How to complete this task: Starting at the line below holding "Viewport: 916px width, 502px height." and stopping at the line holding "Task: Select the", print every line exactly, both ends included, and leave the rest out.

Dataset:
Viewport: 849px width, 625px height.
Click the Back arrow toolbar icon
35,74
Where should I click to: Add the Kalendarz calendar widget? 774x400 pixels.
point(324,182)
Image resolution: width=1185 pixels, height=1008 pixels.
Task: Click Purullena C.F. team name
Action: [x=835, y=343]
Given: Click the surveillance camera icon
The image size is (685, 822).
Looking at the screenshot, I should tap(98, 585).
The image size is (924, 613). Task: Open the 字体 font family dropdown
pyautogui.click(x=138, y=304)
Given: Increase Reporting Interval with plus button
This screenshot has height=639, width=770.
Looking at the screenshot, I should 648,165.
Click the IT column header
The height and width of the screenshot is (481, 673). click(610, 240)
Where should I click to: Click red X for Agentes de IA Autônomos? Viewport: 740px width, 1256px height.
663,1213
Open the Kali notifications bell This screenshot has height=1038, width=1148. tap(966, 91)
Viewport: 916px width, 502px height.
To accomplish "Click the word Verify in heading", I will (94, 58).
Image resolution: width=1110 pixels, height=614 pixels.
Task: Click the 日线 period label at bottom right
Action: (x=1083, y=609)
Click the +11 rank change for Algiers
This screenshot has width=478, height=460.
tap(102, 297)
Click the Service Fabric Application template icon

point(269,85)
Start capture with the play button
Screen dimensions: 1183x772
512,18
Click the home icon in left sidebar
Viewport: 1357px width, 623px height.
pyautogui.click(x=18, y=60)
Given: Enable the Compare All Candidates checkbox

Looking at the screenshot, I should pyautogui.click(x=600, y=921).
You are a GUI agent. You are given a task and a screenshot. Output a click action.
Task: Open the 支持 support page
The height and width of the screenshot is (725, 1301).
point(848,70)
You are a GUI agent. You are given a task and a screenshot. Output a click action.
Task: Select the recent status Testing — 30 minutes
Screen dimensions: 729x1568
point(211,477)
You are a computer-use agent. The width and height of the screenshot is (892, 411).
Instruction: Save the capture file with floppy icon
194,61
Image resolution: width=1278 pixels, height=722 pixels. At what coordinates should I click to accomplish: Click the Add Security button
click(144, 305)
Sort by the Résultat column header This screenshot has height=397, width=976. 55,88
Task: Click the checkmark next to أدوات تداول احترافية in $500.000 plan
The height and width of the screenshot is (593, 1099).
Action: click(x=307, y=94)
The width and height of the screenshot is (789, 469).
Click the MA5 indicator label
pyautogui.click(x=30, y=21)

Written solution:
Viewport: 916px width, 502px height.
To accomplish "Click the word Verify in heading", I will (94, 58).
Image resolution: width=1110 pixels, height=614 pixels.
Task: Click the 日线 period label at bottom right
Action: (x=1083, y=609)
Click the +11 rank change for Algiers
This screenshot has width=478, height=460.
tap(102, 297)
Click the Service Fabric Application template icon

point(269,85)
Start capture with the play button
Screen dimensions: 1183x772
512,18
Click the home icon in left sidebar
Viewport: 1357px width, 623px height.
pyautogui.click(x=18, y=60)
Given: Enable the Compare All Candidates checkbox

Looking at the screenshot, I should pyautogui.click(x=600, y=921).
You are a GUI agent. You are given a task and a screenshot. Output a click action.
Task: Open the 支持 support page
The height and width of the screenshot is (725, 1301).
point(848,70)
You are a GUI agent. You are given a task and a screenshot. Output a click action.
Task: Select the recent status Testing — 30 minutes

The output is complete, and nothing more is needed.